11:22 AM, 30th January 2023, About A year ago

If you served the s21 in May 22 with a 2 months expiry notice why did you not start the court application for possession on expiry?

If you have served all the correct paperwork and the deposit correctly protected it might take a bit of time depending on your local court. Some are taking 6 weeks to mark the Order some longer. Ring them and ask.

If the property is self contained and you share no facilities with your tenant then they have an AST which has rolled on to a periodic tenancy.

Martin Roberts

11:32 AM, 30th January 2023, About A year ago

Might be worth pointing out to your tenant that she will be liable for Court and bailiff's fees, and if she doesn’t pay she could well end up with a CCJ.


11:56 AM, 30th January 2023, About A year ago

As already mentioned, I would alert them to the possible issuing of a CCJ and make them a cash offer to move out, but get them to sign an agreement to this deal.
Otherwise you are looking at a lot of expensive aggravation.

Cathie French

14:55 PM, 30th January 2023, About A year ago

Reply to the comment left by Robert M at 30/01/2023 - 11:12Thnk you for your response Robert. I quote from the shelter website as follows:-
You have more rights if your landlord lives in the same building as you but you don’t share any living space.
You'll probably be an:
- assured shorthold tenant if you live in purpose-built block of flats
- occupier with basic protection if you live in a converted building
Also, the original agreement stated:-
The purpose of this tenancy is to confer on the tenant the right to occupy the premises for a short period. The tenant acknowledges that this tenancy is not an assured shorthold tenancy by virtue of the provisions of Schedule 1 paragraph 9 Housing Act 1988
The above two facts make it impossible to use N5B which is why no application was made to court during the 6 months of the S21

Robert M

15:11 PM, 30th January 2023, About A year ago

I think Schedule 1 paragraph 9 Housing Act 1988 relates to a holiday let. I didn't realise from your post that it was a holiday let and that the person had an address elsewhere. Yes, if it is a holiday let and the person has a residence elsewhere then it may be an entirely different process. I'm sorry but I don't do holiday lets so I cannot offer any advise on the process required.

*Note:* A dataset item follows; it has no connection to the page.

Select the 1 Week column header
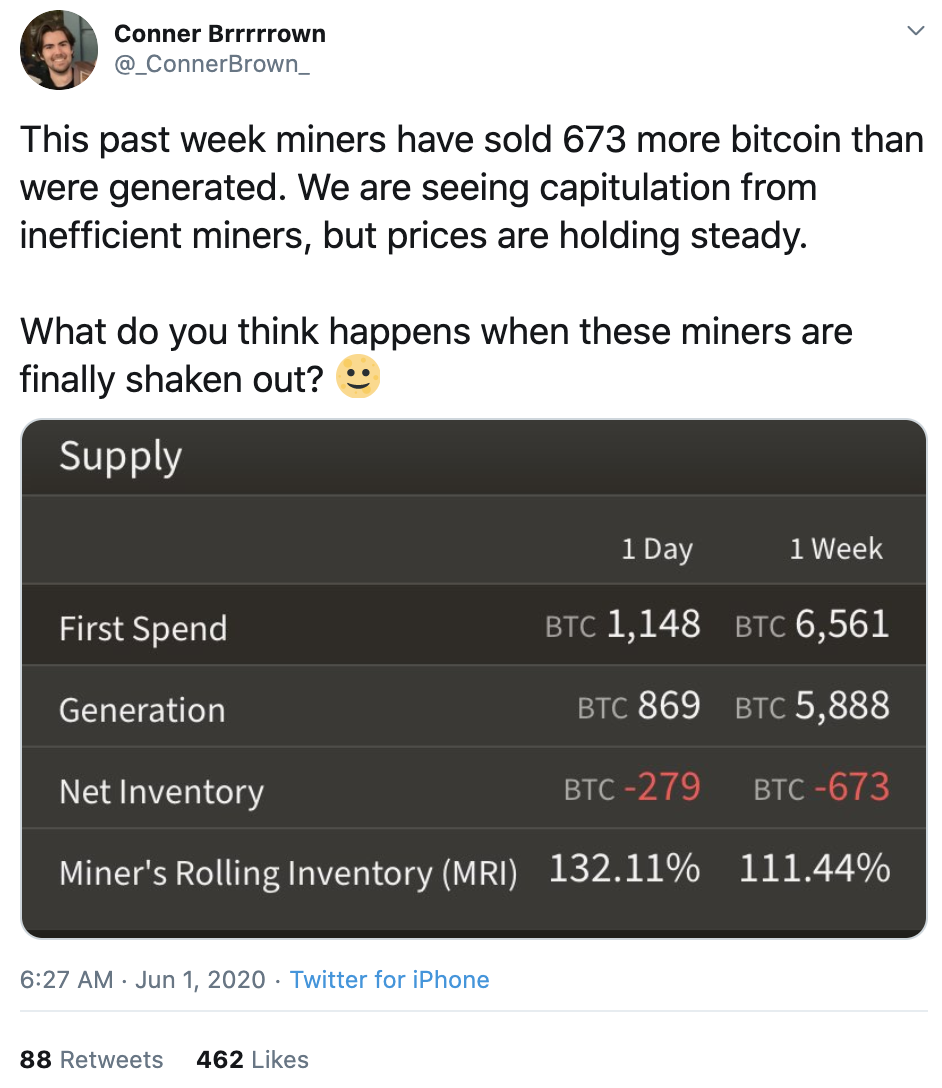The width and height of the screenshot is (942, 1088). [836, 549]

- I guess the LA may also be a bit confused about this if they are advising the person that it is an AST and that a s21 Notice is required. Also, the person would not be making themselves homeless (if they were to leave) if they have a home elsewhere and are simply on a holiday let at the moment (at your property).

It may be a good idea to get your solicitor to cast their eye over your holiday let agreement, just to make sure you haven't accidentally granted someone an AST. A qualified solicitor should also be able to advise you on the appropriate process for eviction.

Chris @ Possession Friend

18:37 PM, 31st January 2023, About A year ago

We are dealing with a similar case at the moment.

Cathie French

18:58 PM, 31st January 2023, About A year ago

Reply to the comment left by Chris @ Possession Friend at 31/01/2023 - 18:37
Would welcome a conversation about this with you. My email is


16:23 PM, 1st February 2023, About A year ago

If the tenants home is in another part of the same converted building as the landlord lives, then the tenancy cannot be an AST as this is a residential landlord. The occupant would be a tenant with basic protection. My understanding is that you will need a court order to remove the tenant and that the forms you need to complete may be different to those for an AST. You should ask the NRLA advice team for help on the correct forms/process, (joining NRLA if you're not already a member).